Beijing warns jihadists may target key southern regions


(MENAFN- Asia Times)

China's national security chief has warned of a growing insurgency threat in southeastern provinces as jihadists radicalised by Islamic State are flushed out of strongholds in Xinjiang Uyghur Autonomous Region.

In a rare admission of China's terrorism problems, Minister of Public Security Zhao Kezhi said the jihadists were heading for wealthy and populous coastal provinces to 'engage in infiltration and subversive activities', the Global Times reported on Wednesday.

Calling for more vigilance, Kezhi said the south could become a new frontier for terrorism in China after the fortification of major cities and infrastructure brought an insurgency under control in Xinjiang Uyghur. The number of security incidents last year was the lowest since the capital city, Ürümqi, was shaken by serious unrest in 2014.

Beijing believes that jihadists from the heavily Muslim province were radicalised by Islamic State after receiving training in Afghanistan, Iraq and other countries. Kezhi said some insurgents might be trying to return to the region via southern routes.

'We must always keep alert on terrorism, intensify border controls and enhance international cooperation in counter-terrorism,' said the senior official who also overseas national security issues.

Ji Zhiye, head of the China Institutes of Contemporary International Relations, told an international relations forum in Beijing last month that China faces a 'substantial' risk of a terror attack, the Hong Kong-based South China Morning Post reported last month.

'The number of jihadists captured along China's borders [in 2017] was more than 10 times the number in the previous year,' Ji said.

Li Wei, a counter-terrorism expert at the same institutes, said terrorists were no longer trying to enter Xinjiang through central Asia, as the border had been heavily fortified at that point. The mountainous terrain also made it difficult to enter China along this route.
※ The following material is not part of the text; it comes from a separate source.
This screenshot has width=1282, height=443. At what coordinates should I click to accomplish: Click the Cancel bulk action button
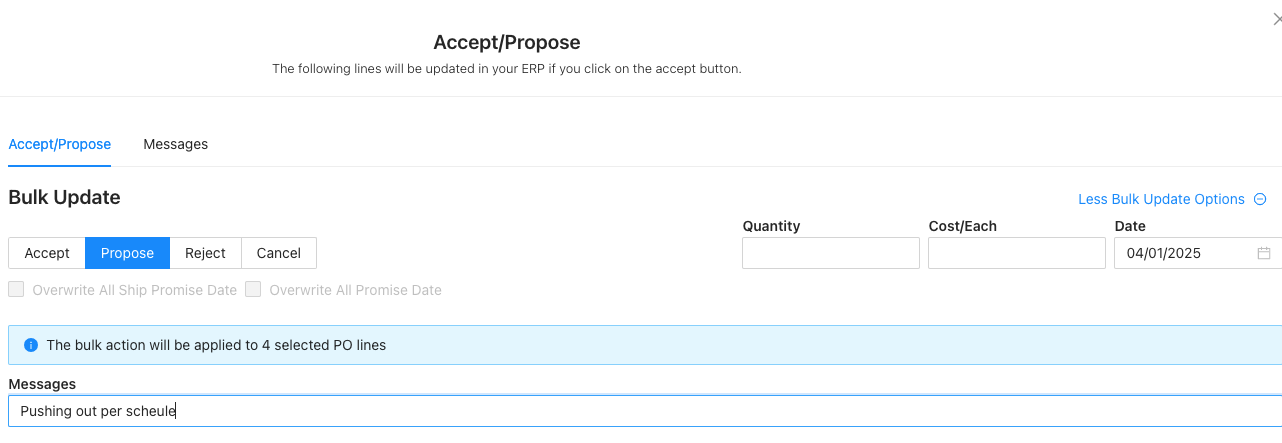click(278, 253)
Instead, they were using easier coastal routes or slipping in through the southwestern province of Yunnan province, near Myanmar and Vietnam.

Li Shaoxian, head of the Arab research institute at Ningxia University, added: 'They just fly to cities like Beijing and Shanghai with their Chinese passports, posing like any other tourists or students who returns from another country, which makes counter-terrorism more difficult.'

Chen Dingwu, head of the Border Control Department at the Ministry of Public Security, said in March 2017 that the government had vowed to strengthen border controls and information gathering, screening and patrols to ensure the safety of key coastal cities that were the pillars of the Chinese economy.

Eighteen coastal border cities and provinces have issued stronger policies on border controls, Legal Daily reported in August 2017.

Inland provinces have also boosted their vigilance. Yunnan and central China's Henan province recently conducted anti-terrorism drills at college campuses. In January, police were sent to a school in Henan's Weishi county to teach faculty and security staff the basics of counter-terrorism; they ordered that security guards be armed with shields and steel forks, the People's Daily reported on Friday.

Beijing's openness in acknowledging antiterrorism challenges has made some observers wonder if an attack, especially affecting one first- and second-tier urban centres in eastern and southeastern provinces, is imminent. But a Ministry of Public Security spokesman said last week that there is no information of any organized, systemic attack targeting major cities.